## Excerpt
● ● ●
- Venue: Puerto Rico
- Dates: July 2–12, 1979
- Competitors: 180 from 9 nations

Medalists
| Gold medal | Cuba |
| Silver medal | Dominican Republic |
| Bronze medal | Puerto Rico |

= Baseball at the 1979 Pan American Games =

Baseball competitions at the 1979 Pan American Games in San Juan, Puerto Rico, were held on July 2–12. The venues for the competition were the Juan Ramón Loubriel Stadium, the Guaynabo Municipal Stadium and the Parque Yldefonso Solá Morales.

Cuba entered the competition as the two-time defending champions, having won the gold medal in 1971 and 1975. They successfully defended their title, with the Dominican Republic finishing second.
● ● ●
## Data section
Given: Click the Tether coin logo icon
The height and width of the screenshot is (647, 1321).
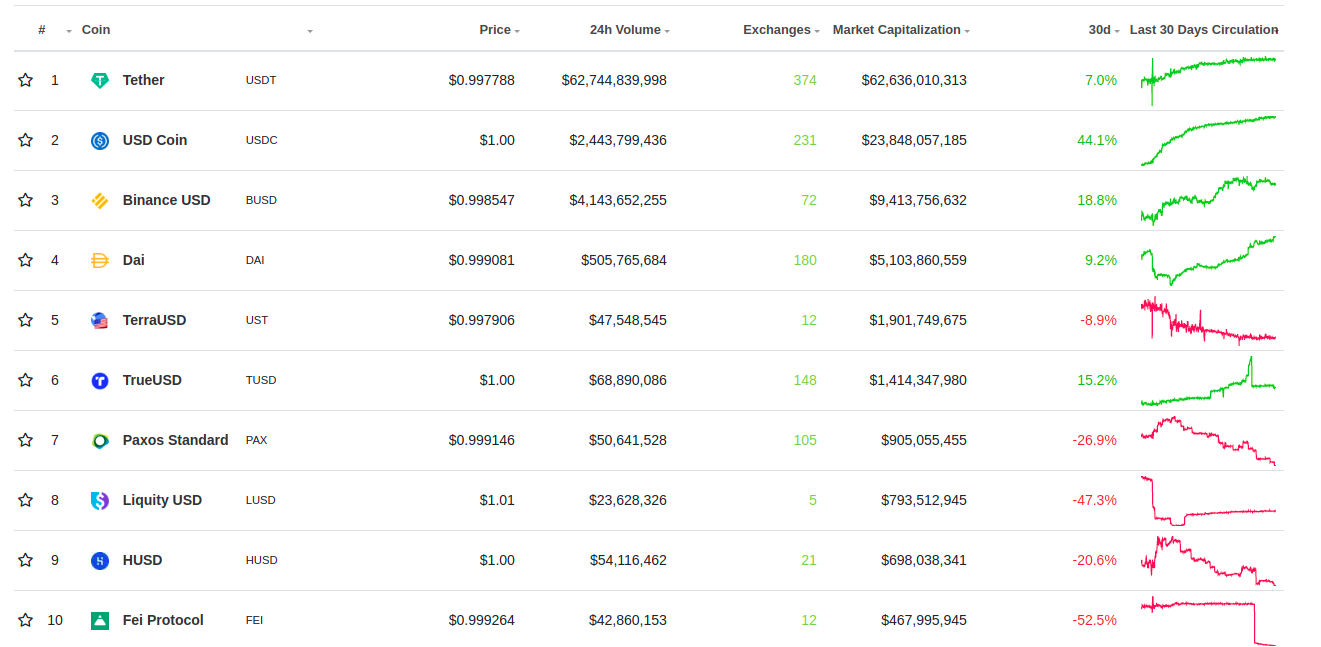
● ● ●
## Exercise aim
Reproduce the part of the 1979 Pan American Games baseball text that runs from "Baseball competitions at" down to "Republic finishing second.".

## In response
Baseball competitions at the 1979 Pan American Games in San Juan, Puerto Rico, were held on July 2–12. The venues for the competition were the Juan Ramón Loubriel Stadium, the Guaynabo Municipal Stadium and the Parque Yldefonso Solá Morales.

Cuba entered the competition as the two-time defending champions, having won the gold medal in 1971 and 1975. They successfully defended their title, with the Dominican Republic finishing second.